People v. Lol-lo and Saraw G.R. No. 17958 February 27, 1922 Piracy, Jurisdiction


On or about June 30, 1920, two boats left Matuta, a Dutch possession. In the second boat were eleven men, women, and children, all subjects of Holland. 

At about 7 o’clock in the evening, between the Islands of Buang and Bukid in the Dutch East Indies, the said boat was surrounded by six vintas manned by twenty-four Moros, all armed. 

The Moros first asked for food, but once on the Dutch boat, they took all of the cargo, attacked some of the men, and brutally violated two of the women. 

Holes were made in the boat in order to submerge it.
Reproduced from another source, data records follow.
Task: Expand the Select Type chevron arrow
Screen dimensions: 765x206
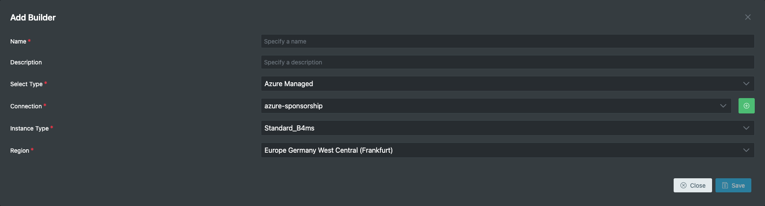Action: point(746,84)
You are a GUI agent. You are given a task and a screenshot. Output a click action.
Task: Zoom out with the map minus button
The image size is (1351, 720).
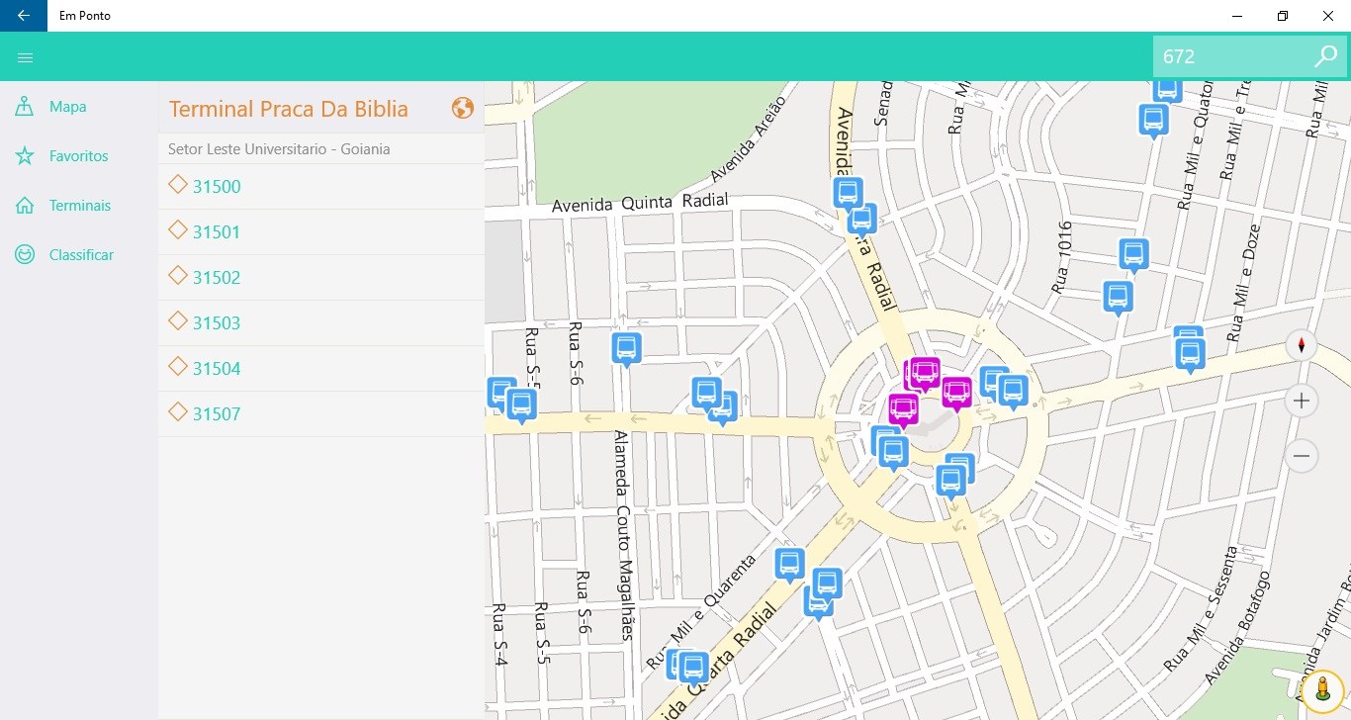tap(1302, 456)
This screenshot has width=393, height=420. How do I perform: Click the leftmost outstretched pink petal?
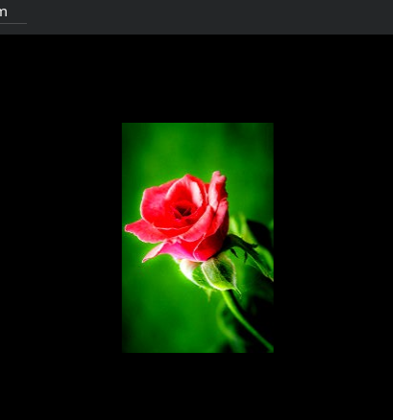tap(143, 231)
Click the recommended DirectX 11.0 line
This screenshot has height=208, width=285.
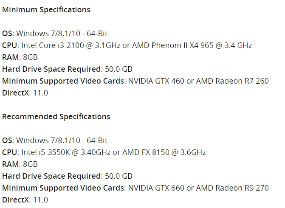(25, 200)
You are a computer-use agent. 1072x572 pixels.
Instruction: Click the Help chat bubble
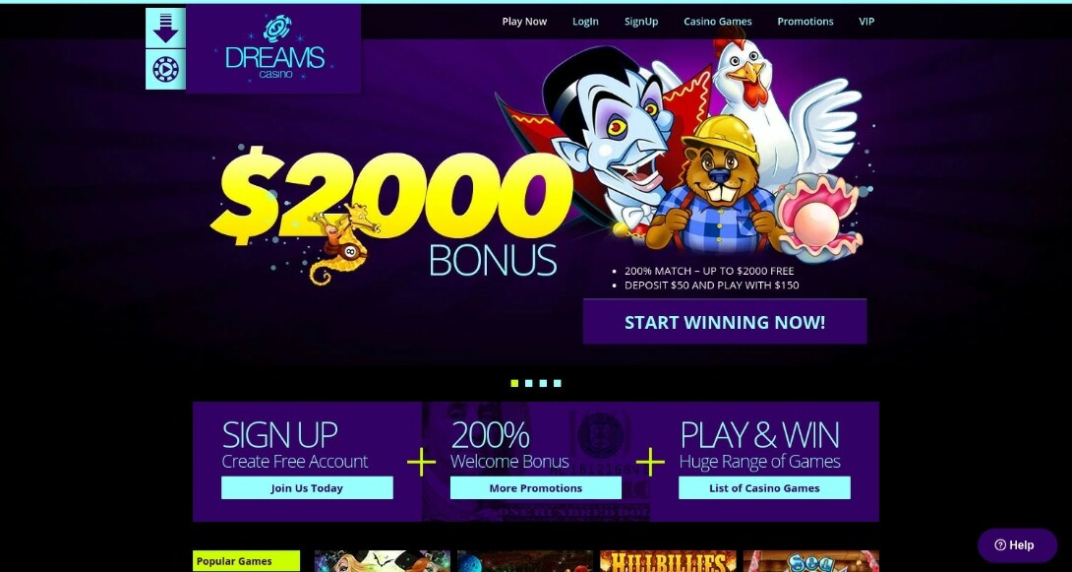point(1017,545)
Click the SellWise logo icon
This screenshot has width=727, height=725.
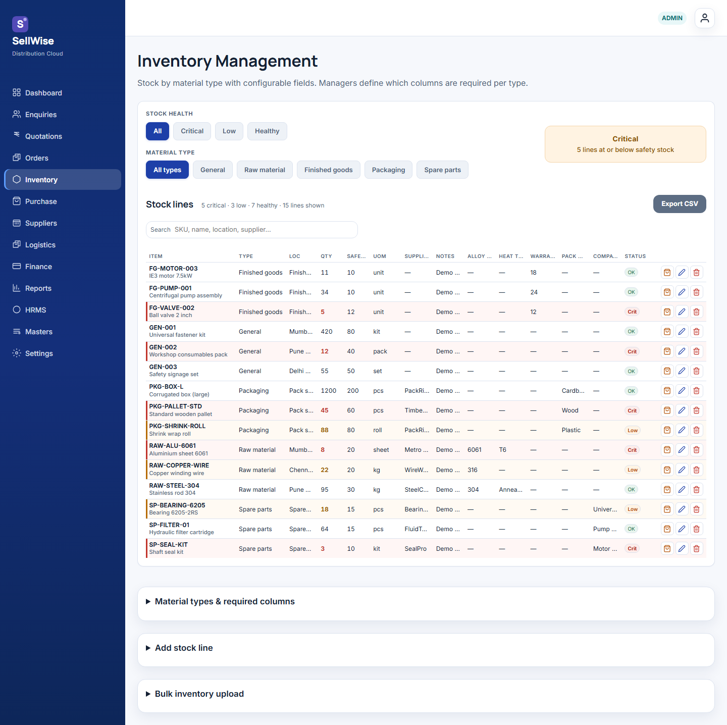pos(20,24)
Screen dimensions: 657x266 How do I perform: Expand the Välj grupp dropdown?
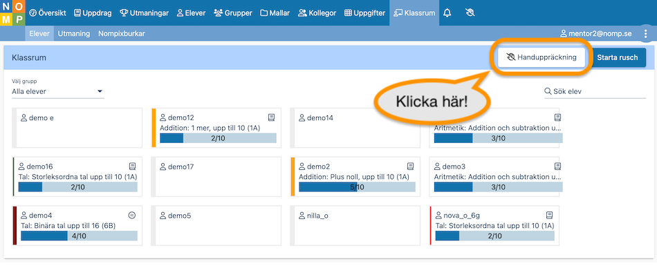click(58, 91)
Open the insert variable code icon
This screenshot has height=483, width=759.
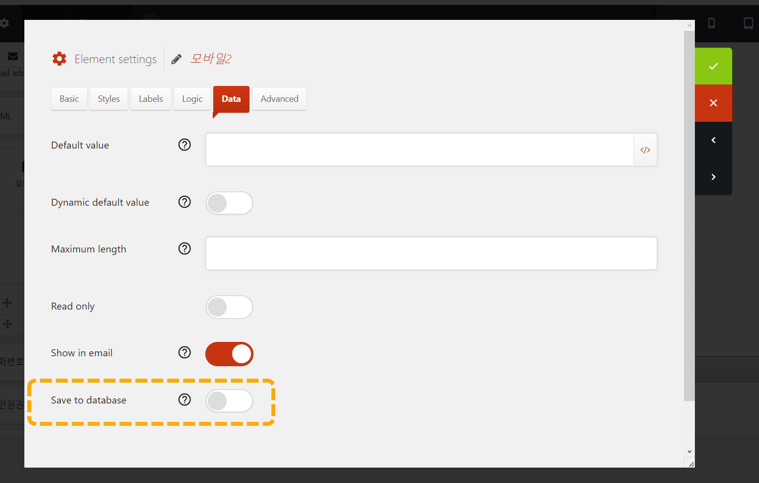coord(645,150)
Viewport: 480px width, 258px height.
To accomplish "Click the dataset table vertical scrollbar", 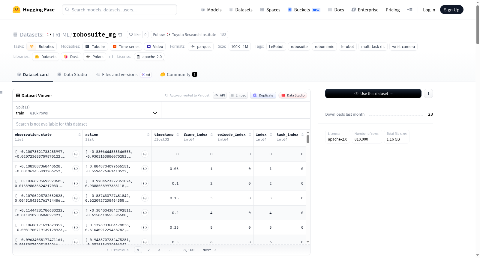I will coord(308,139).
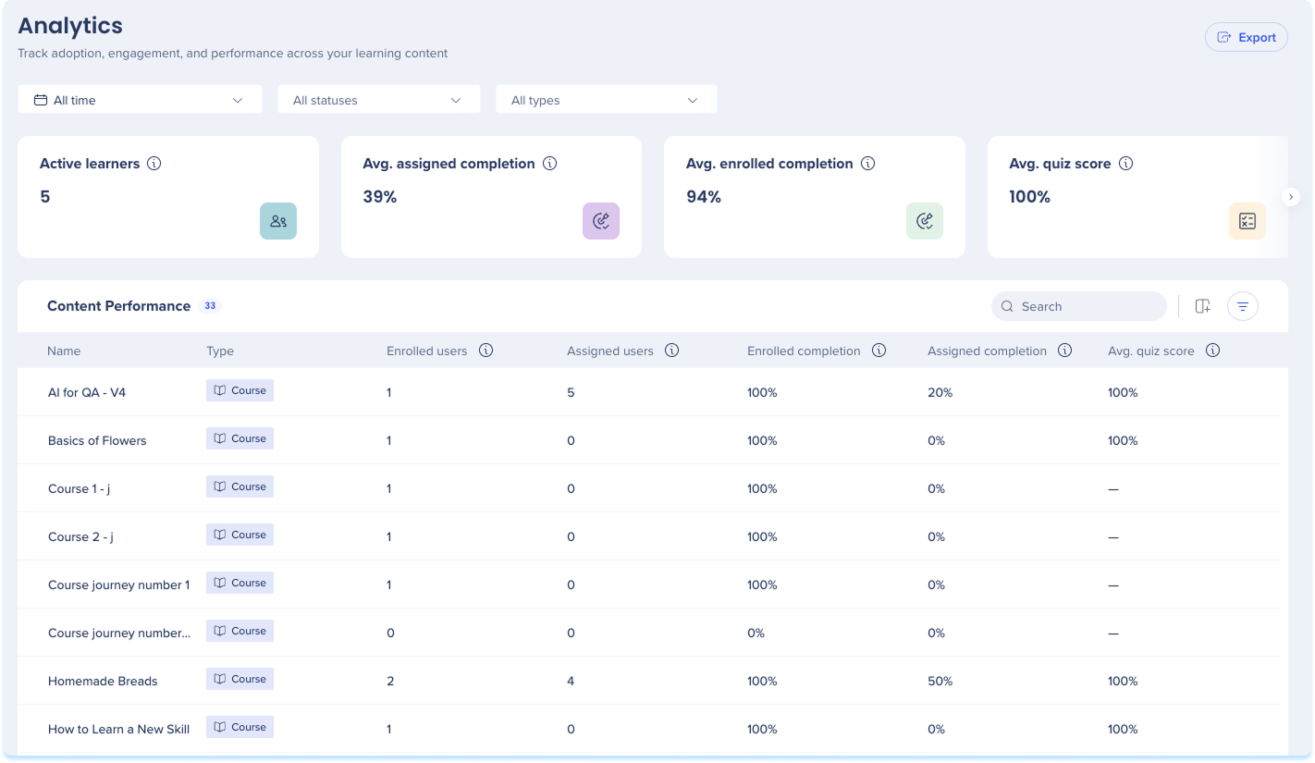Image resolution: width=1315 pixels, height=763 pixels.
Task: Open the All time date dropdown
Action: coord(140,100)
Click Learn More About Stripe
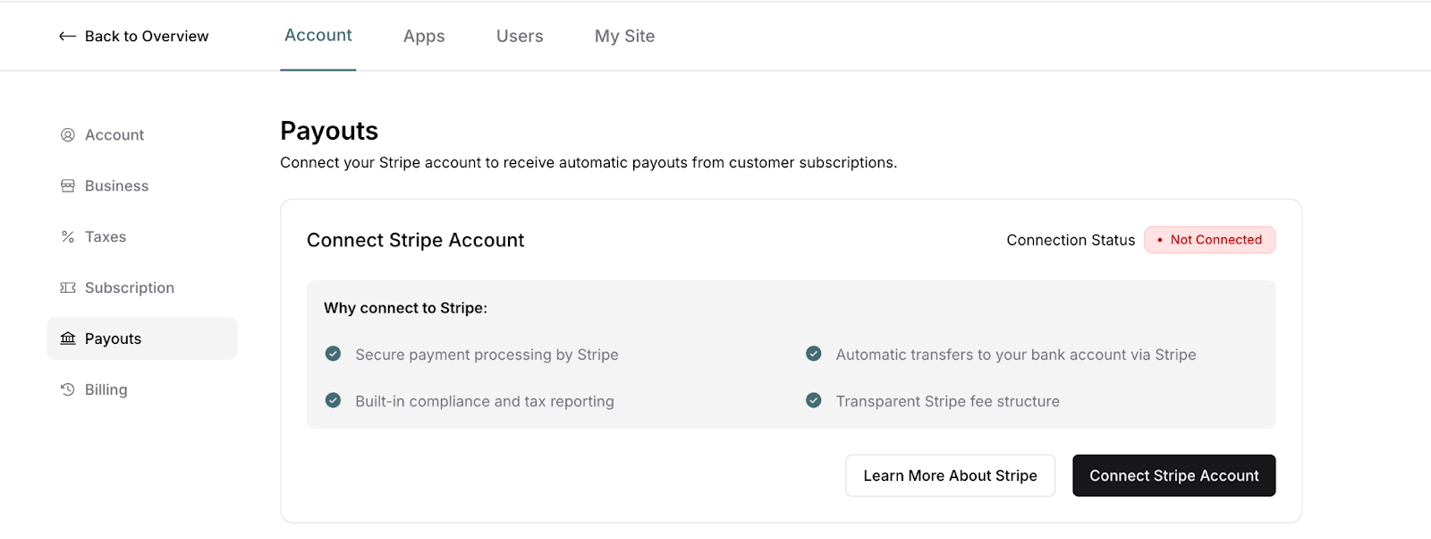This screenshot has width=1431, height=539. click(950, 475)
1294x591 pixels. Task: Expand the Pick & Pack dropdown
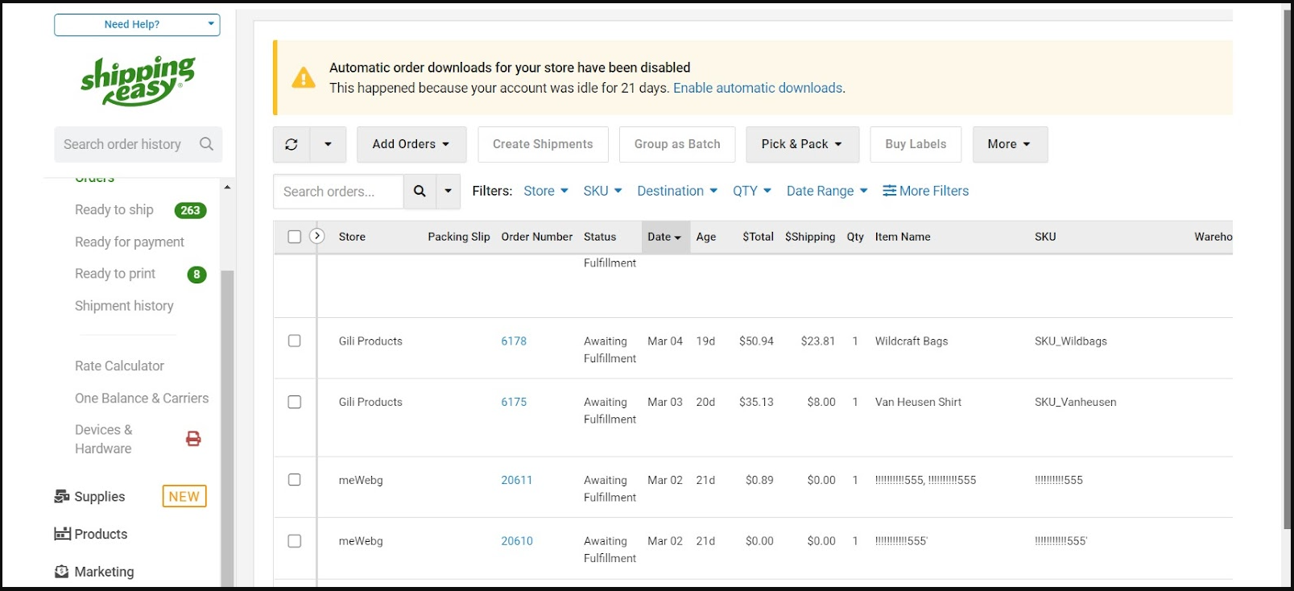(x=801, y=144)
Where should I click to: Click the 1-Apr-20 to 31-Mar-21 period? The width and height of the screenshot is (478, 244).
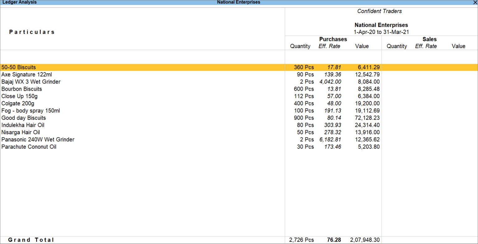click(381, 32)
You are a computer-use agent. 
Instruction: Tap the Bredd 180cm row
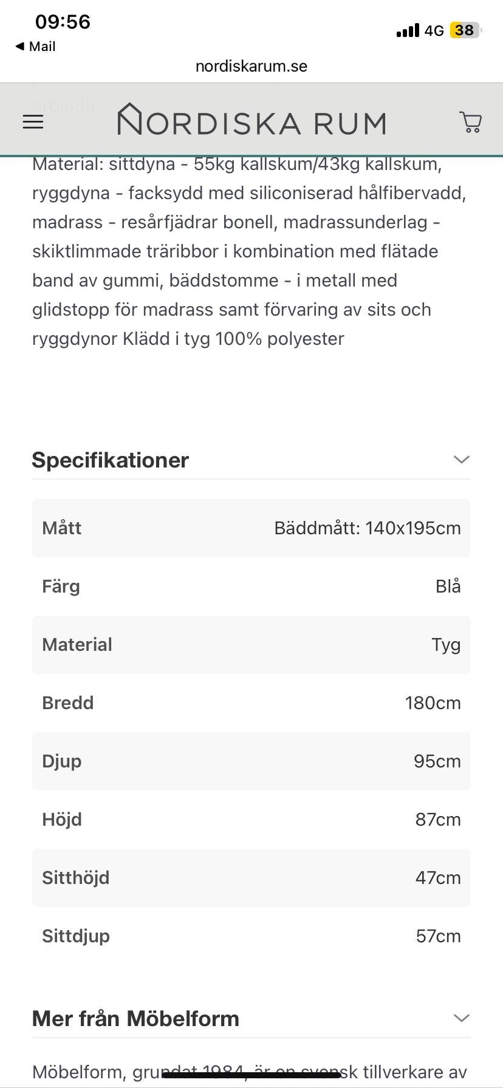coord(252,703)
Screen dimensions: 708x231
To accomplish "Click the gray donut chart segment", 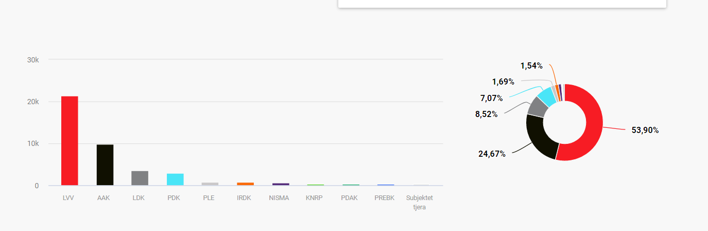I will pyautogui.click(x=537, y=106).
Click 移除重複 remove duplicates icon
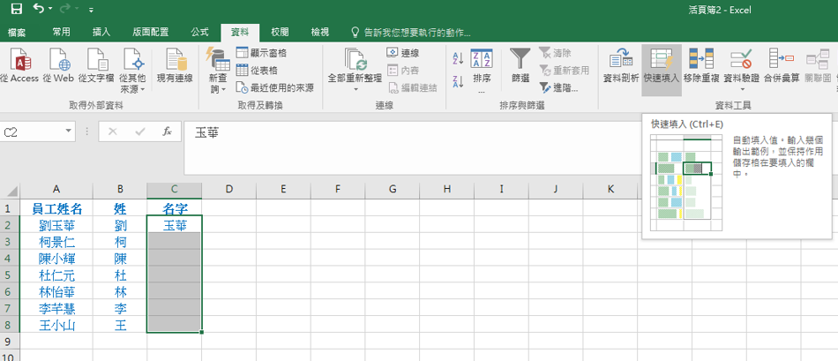The image size is (838, 361). point(700,60)
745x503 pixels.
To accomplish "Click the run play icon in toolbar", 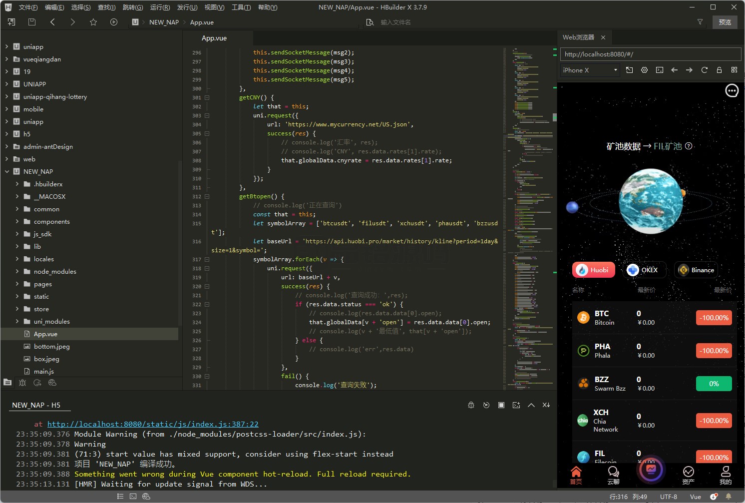I will click(114, 22).
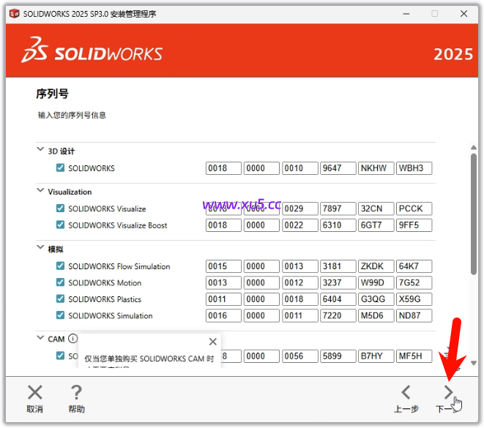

Two of the Moros were Lol-lo, who also raped one of the women, and Saraw. 

Lol-lo and Saraw later returned to their home in South Ubian, Tawi-Tawi,  where they were arrested and charged in the Court of First Instance of Sulu with the crime of piracy. 

The trial court rendered judgment finding the two defendants guilty and sentencing each of them to life imprisonment.

A demurrer was interposed by counsel de officio for the Moros, on the grounds that the offense charged was not within the jurisdiction of the Court of First Instance, nor of any court of the Philippine Islands, and that the facts did not constitute a public offense, under the laws in force in the Philippine Islands.


Whether or not Philippine Courts has jurisdiction over the crime?


All of the elements of the crime of piracy are present. Piracy is robbery or forcible depredation on the high seas, without lawful authority and done animo furandi (intention to steal), and in the spirit and intention of universal hostility.

Pirates are in law hostes humani generis (“enemy of mankind”). Piracy is a crime not against any particular state but against all mankind. It may be punished in the competent tribunal of any country where the offender may be found or into which he may be carried. 

The jurisdiction of piracy unlike all other crimes has no territorial limits. As it is against all so may it be punished by all. Nor does it matter that the crime was committed within the jurisdictional 3-mile limit of a foreign state, “for those limits, though neutral to war, are not neutral to crimes.” (U.S. vs. Furlong [1820], 5 Wheat., 184.)